The browntail moth is an invasive species that was introduced into northeastern North America in the late 1800s. In the past several years, the population and range of the browntail moth has grown significantly, with more than 24,000 acres in Maine defoliated by their caterpillars in 2005. In addition to tree damage, the small toxic, barbed hairs on the caterpillar’s body present a serious concern for public health. The tiny hairs can induce painful poison ivy-like rashes and serious respiratory distress in those who come into contact with them. The irritating urticating hairs detach from the growing caterpillars and become airborne as they molt, settling on line-drying clothing, backyard picnic tables and patio furniture, and the ground surrounding the infested trees. Once in the environment, the hairs can retain their toxicity for three years.

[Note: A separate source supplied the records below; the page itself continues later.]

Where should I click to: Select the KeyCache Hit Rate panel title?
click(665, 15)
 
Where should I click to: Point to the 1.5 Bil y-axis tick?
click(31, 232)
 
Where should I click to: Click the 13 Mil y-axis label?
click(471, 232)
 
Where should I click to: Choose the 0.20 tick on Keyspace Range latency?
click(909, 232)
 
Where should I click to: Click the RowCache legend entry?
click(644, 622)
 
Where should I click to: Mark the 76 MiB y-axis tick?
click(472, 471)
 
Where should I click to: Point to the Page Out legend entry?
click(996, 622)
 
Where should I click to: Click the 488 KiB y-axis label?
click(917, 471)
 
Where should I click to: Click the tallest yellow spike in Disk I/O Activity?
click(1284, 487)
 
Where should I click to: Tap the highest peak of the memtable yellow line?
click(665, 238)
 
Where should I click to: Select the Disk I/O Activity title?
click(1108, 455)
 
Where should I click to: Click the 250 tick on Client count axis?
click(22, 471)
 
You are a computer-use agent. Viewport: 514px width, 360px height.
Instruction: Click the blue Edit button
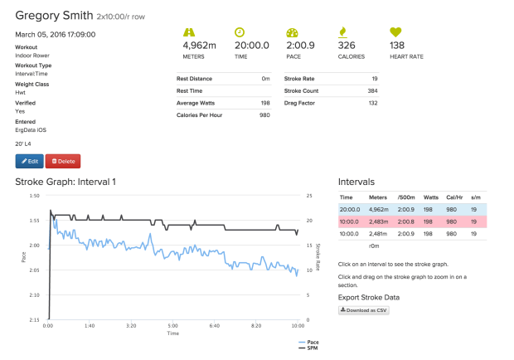pos(29,161)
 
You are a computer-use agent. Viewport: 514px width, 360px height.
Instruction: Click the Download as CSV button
pos(363,309)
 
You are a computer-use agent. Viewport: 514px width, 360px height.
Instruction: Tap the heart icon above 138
pos(397,32)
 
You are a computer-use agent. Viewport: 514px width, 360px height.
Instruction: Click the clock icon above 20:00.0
pos(240,32)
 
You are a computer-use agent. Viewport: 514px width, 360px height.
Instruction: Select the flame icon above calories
pos(342,32)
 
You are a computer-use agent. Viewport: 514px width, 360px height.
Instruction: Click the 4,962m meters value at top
pos(199,46)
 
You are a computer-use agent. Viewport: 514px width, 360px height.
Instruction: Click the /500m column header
pos(406,197)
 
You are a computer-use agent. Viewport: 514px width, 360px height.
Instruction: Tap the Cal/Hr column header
pos(454,197)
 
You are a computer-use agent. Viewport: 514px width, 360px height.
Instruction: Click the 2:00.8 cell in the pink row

Dr. Eleanor Groden, a professor of entomology in the School of Biology and Ecology at the University of Maine, focuses her research on understanding the natural enemies of the browntail moth — the various parasitoids, fungi and viruses that target the caterpillars, and may be used to help curb the rapidly expanding moth populations affecting Maine’s communities. UMaine’s research is part of a larger initiative, one in collaboration with Charlene Donahue, an entomologist with the Maine Forest Service, as well as a growing network of concerned citizen groups who seek to monitor and identify new infestations and develop pest management strategies in areas experiencing an outbreak.